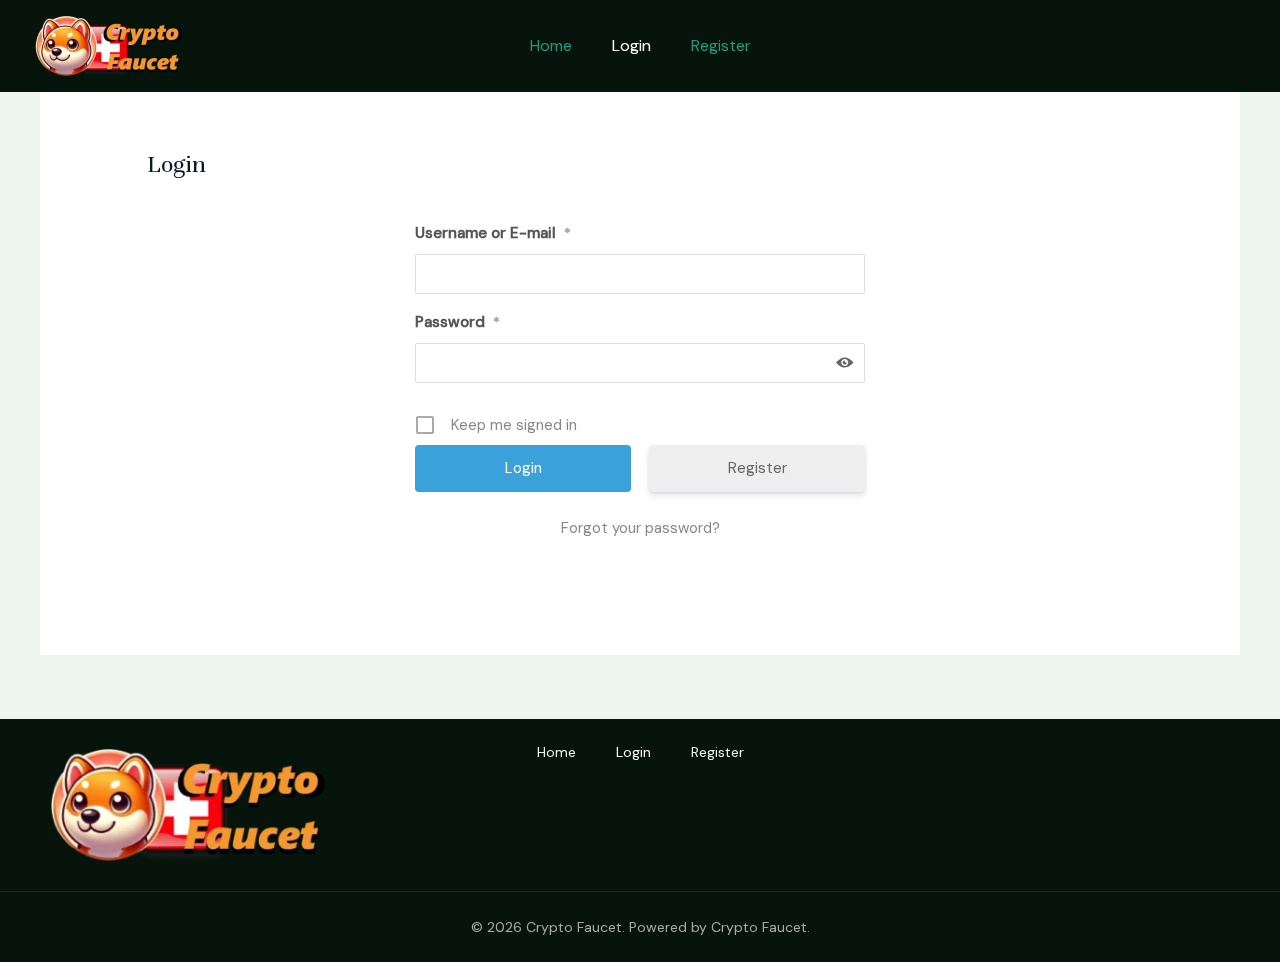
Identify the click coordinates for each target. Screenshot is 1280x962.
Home (551, 45)
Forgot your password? (640, 528)
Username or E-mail (493, 233)
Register (721, 45)
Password (457, 322)
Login (631, 45)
++++++++
TASK TO COMPLETE
Return all of the material exactly, without pictures.

OUTPUT
Identify the click coordinates for each target. Screenshot is 1280x962.
Home (551, 45)
Forgot your password? (640, 528)
Username or E-mail (493, 233)
Register (721, 45)
Password (457, 322)
Login (631, 45)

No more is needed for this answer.